We are looking for an experienced and motivated Senior Scientist to join us as a member our Development team. In this role you be responsible for effective planning, execution and coordination of assay and reagent development efforts to ensure the successful delivery of products with the highest quality, safety, and effectiveness.

Candidates for this position must enjoy working for a fast-paced, cutting-edge company and demonstrate exemplary team capabilities and a passion for contributing to our life-saving mission.

Responsibilities:

• Responsible for assay and reagent development within a design-controlled organization during development, verification, validation, and commercial launch
• Responsible for drafting and managing execution of verification and validation studies
• Independently design and execute novel immune-PCR based experiments for improved assay function, robustness, and QC method development
• Lead and execute design of experiments (DOE) for assay optimization and guard-banding
• Lead and execute the automation of bench procedures on liquid handling platforms
• Accountable for data and root cause analysis during product development lifecycle
• Establish development project plans to meet milestones based on company goals
• Author design-controlled documentation during product development
• Work as a key member within a cross functional team to identify improved methods, workflows, and reagent manufacturing processes
• Maintain accurate records of experiments in line with quality requirements
• Collaborate and communicate within a matrixed cross functional environment including status updates to broader team
• Present data at external scientific meetings, proactively publish and patent

 

Requirements:

• BSc/MS life science degree + 8 years’ industry experience or PhD + 3 years’ industry experience
• Minimum 3+ years of laboratory experience in assay or product development in a biotech or pharma setting is required
• Experience with late-stage assay development including verification and validation studies for an FDA approved product is required
• Proficiency with standard bioanalytical and molecular biology techniques including ELISA, qPCR, absorbance spectroscopy, pH and conductivity
• Previous experience with protein bioconjugation techniques and familiarity with bioconjugate purification methods is strongly preferred
• The ability to follow established controlled documentation with strict attention to detail
• Proficiency in collecting and accurately documenting experimental procedures and results is essential.
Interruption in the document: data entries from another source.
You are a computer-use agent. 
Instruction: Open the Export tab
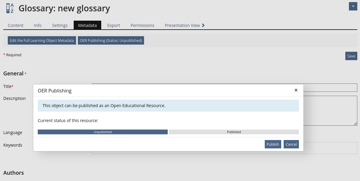coord(114,25)
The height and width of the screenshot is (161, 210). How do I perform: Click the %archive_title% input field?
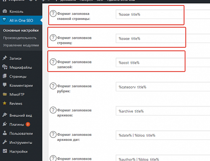tap(163, 111)
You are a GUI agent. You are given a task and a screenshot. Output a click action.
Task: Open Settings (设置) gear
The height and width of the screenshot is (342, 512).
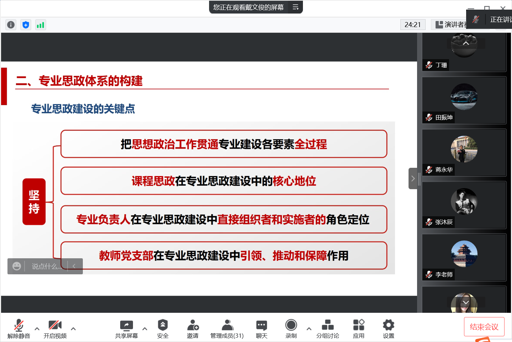388,328
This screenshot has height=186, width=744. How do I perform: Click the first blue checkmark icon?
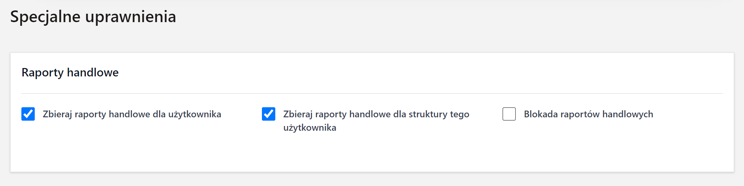click(x=28, y=114)
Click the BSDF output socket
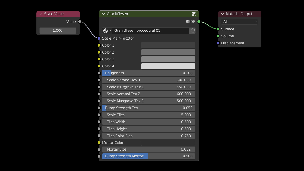 [x=199, y=22]
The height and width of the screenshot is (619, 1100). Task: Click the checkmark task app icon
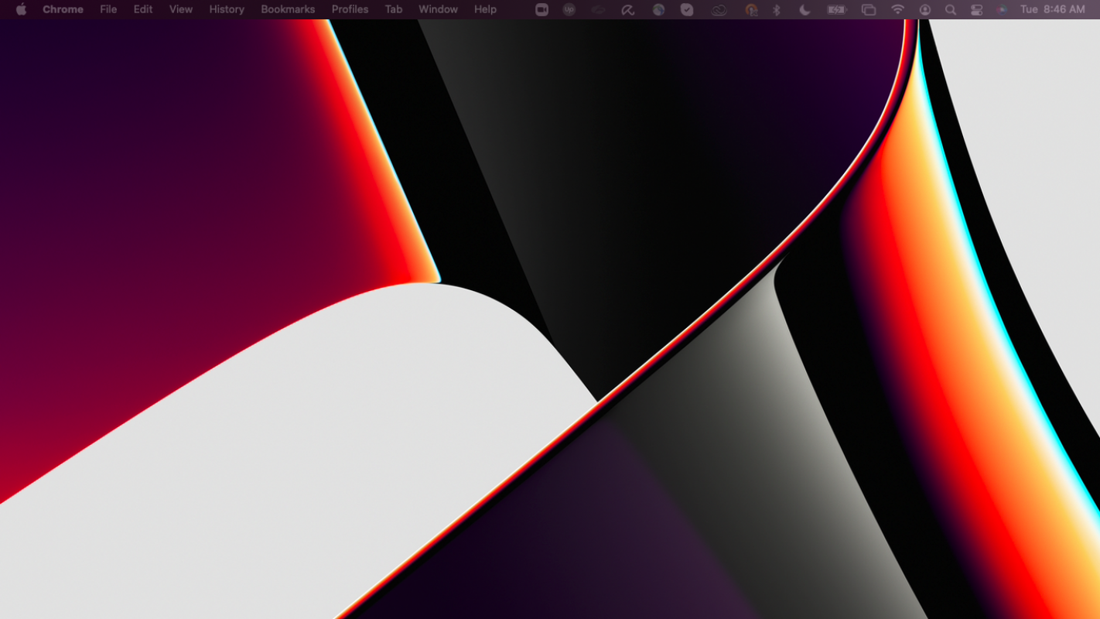tap(686, 9)
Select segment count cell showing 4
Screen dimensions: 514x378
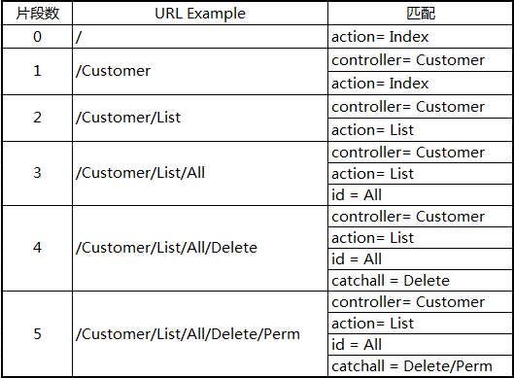pos(37,248)
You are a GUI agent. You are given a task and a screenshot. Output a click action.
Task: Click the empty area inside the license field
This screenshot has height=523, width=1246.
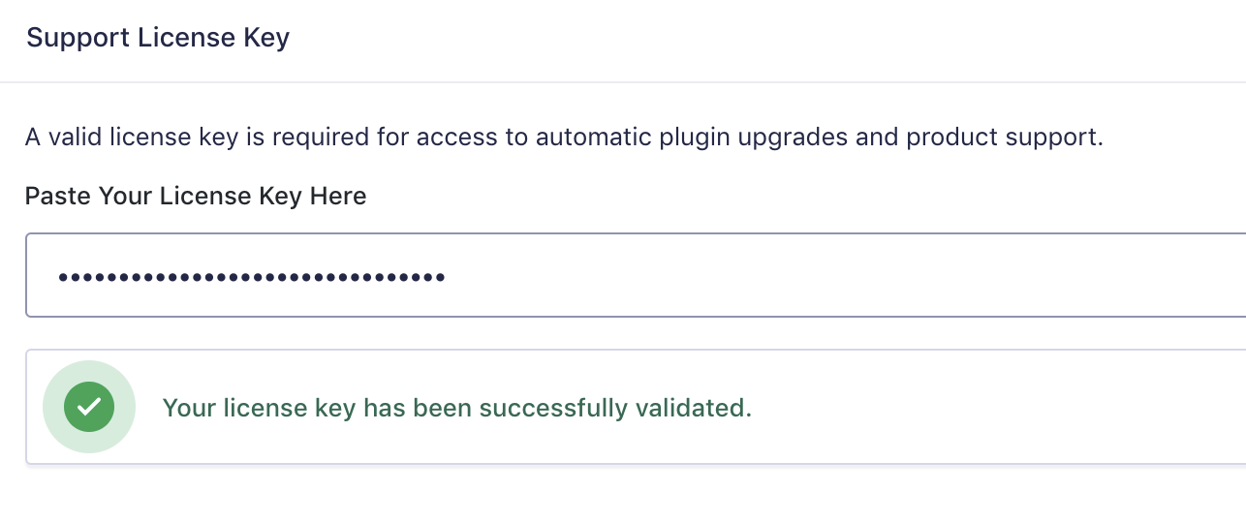click(x=843, y=276)
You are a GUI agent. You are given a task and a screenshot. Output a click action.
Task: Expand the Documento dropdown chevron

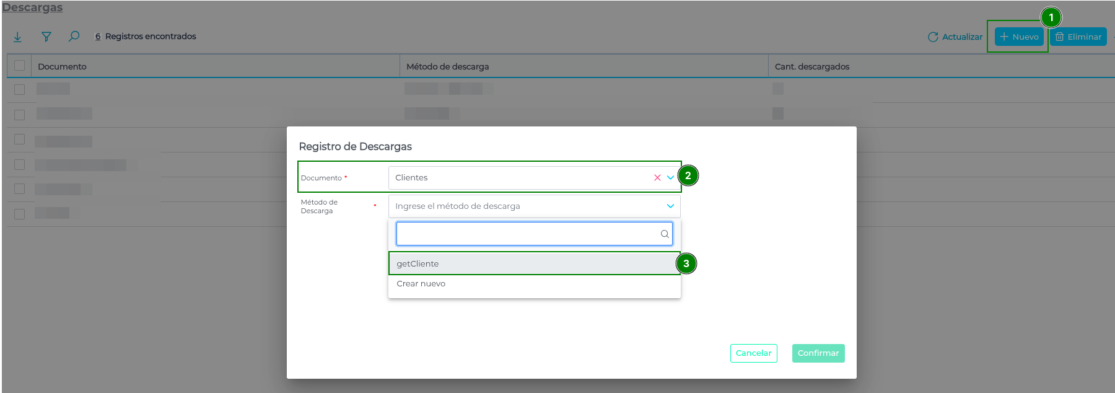670,178
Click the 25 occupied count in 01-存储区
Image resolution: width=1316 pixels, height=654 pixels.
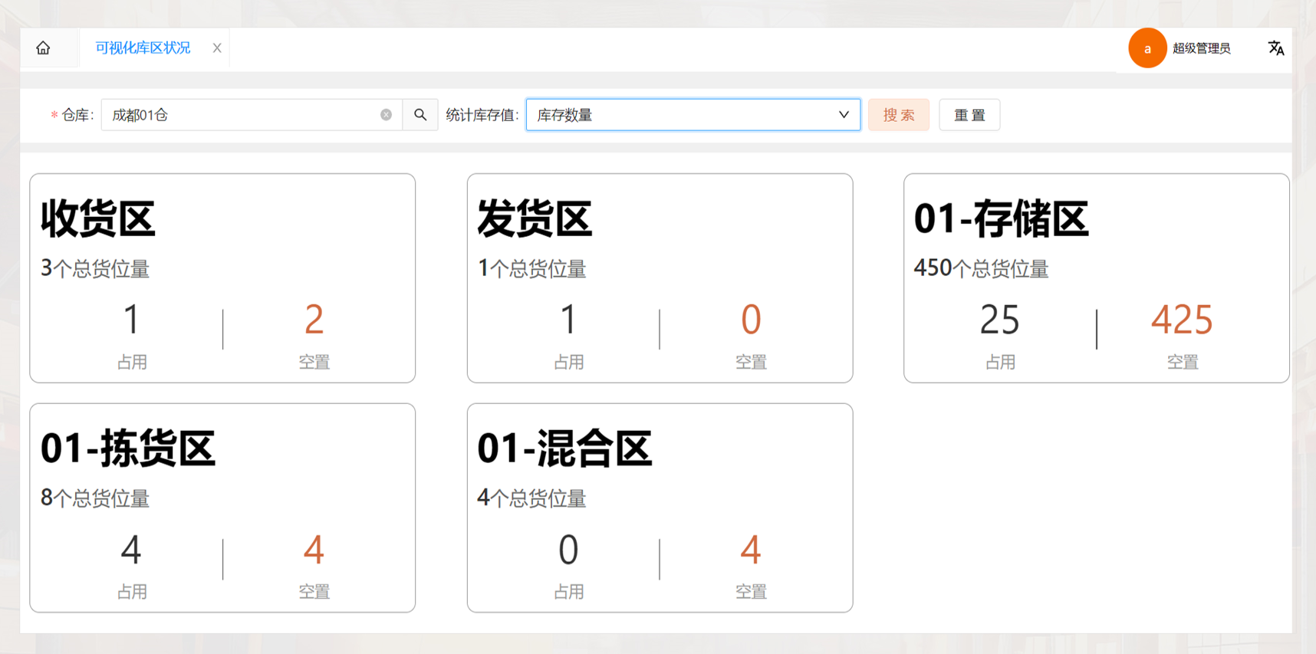click(x=999, y=320)
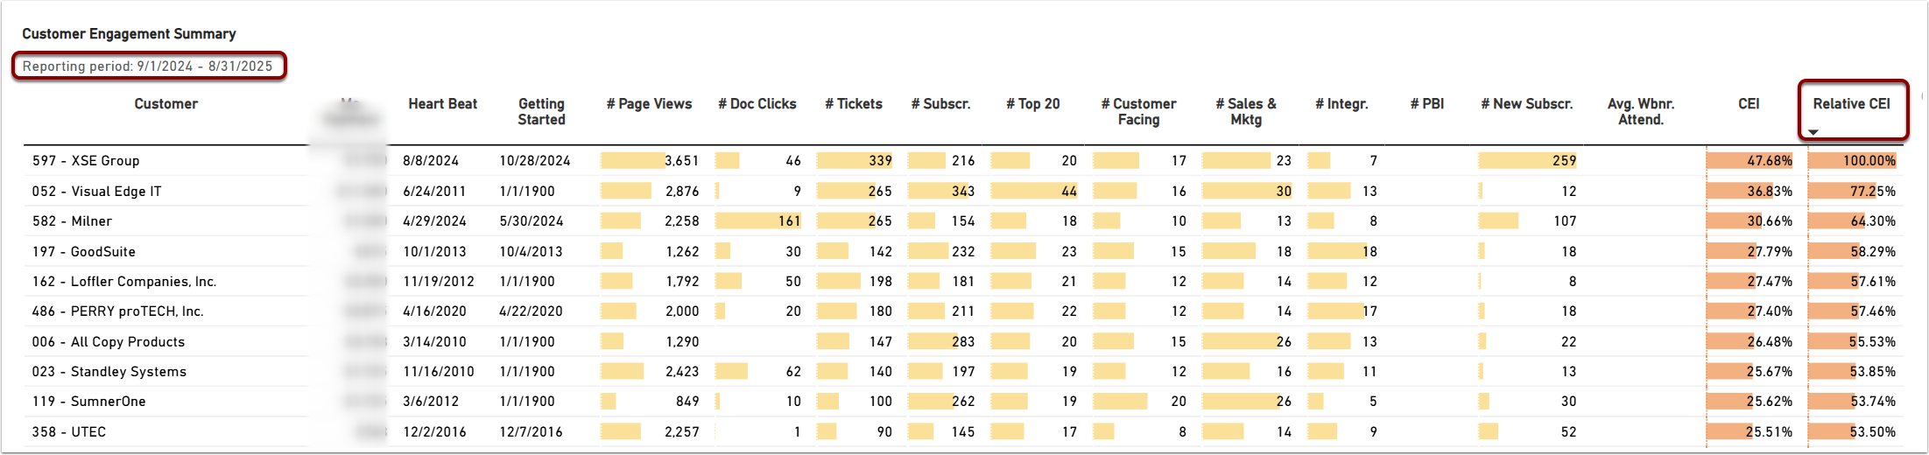The height and width of the screenshot is (455, 1929).
Task: Select the 358 - UTEC row
Action: click(69, 432)
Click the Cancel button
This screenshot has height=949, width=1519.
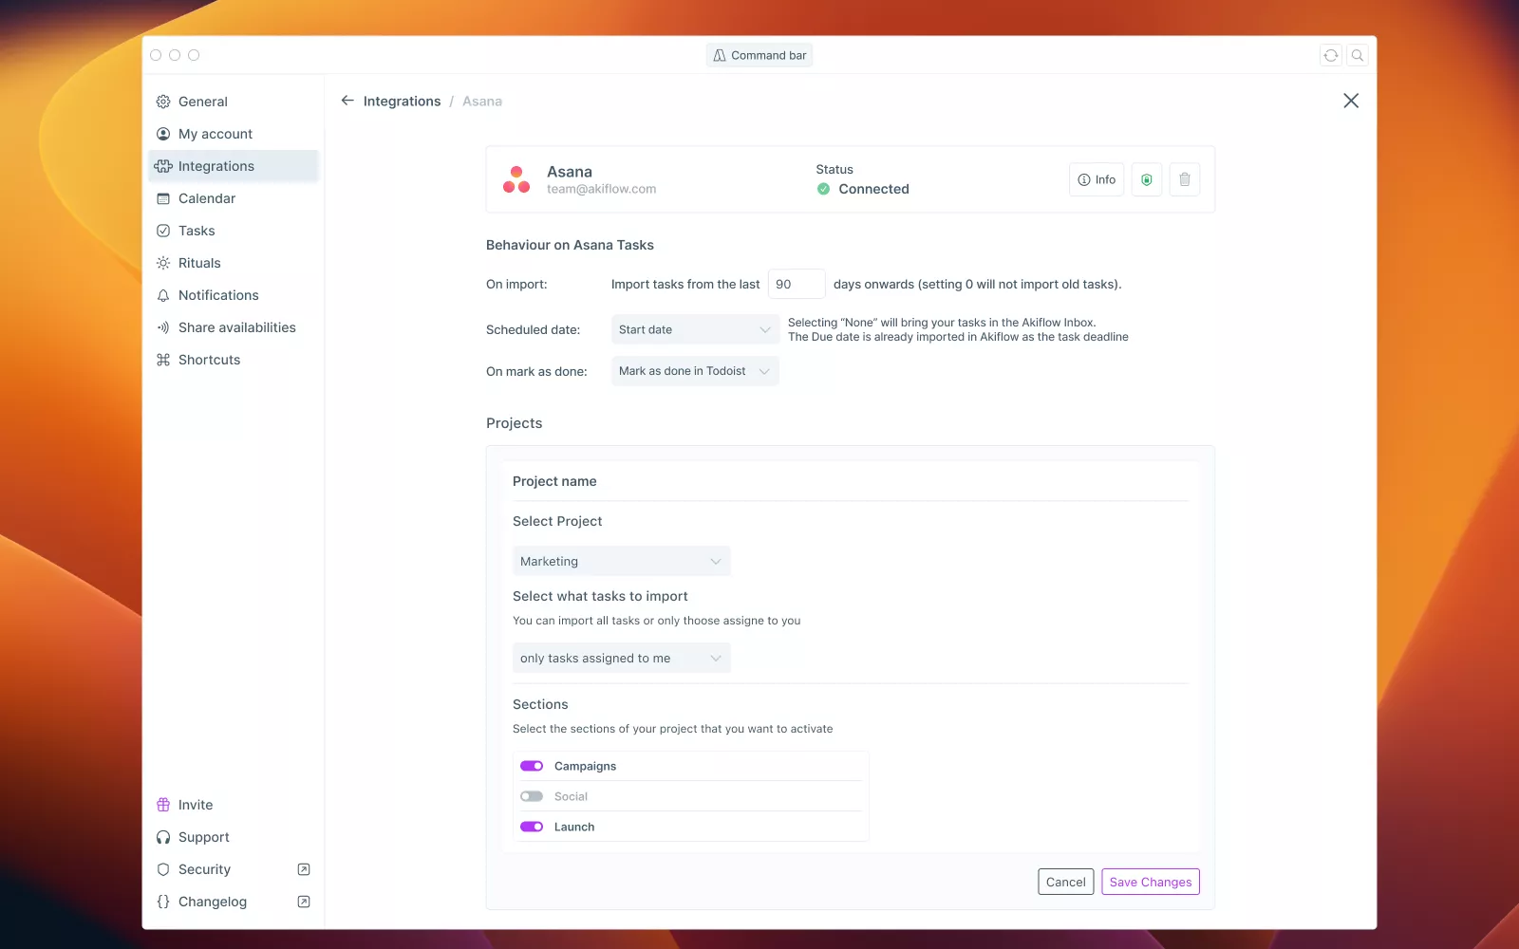1065,882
Familiarity with electronic lab notebook (ELN) or laboratory information management systems (LIMS) is strongly preferred
• The ability to work effectively and efficiently with other team members in a fast-paced and dynamic environment is essential
• Experience with DOE software such as JMP or Minitab is strongly preferred
• Proficiency in software applications like PRISM, Microsoft Word, Excel, and PowerPoint is required

Posted On: Tuesday, January 7, 2025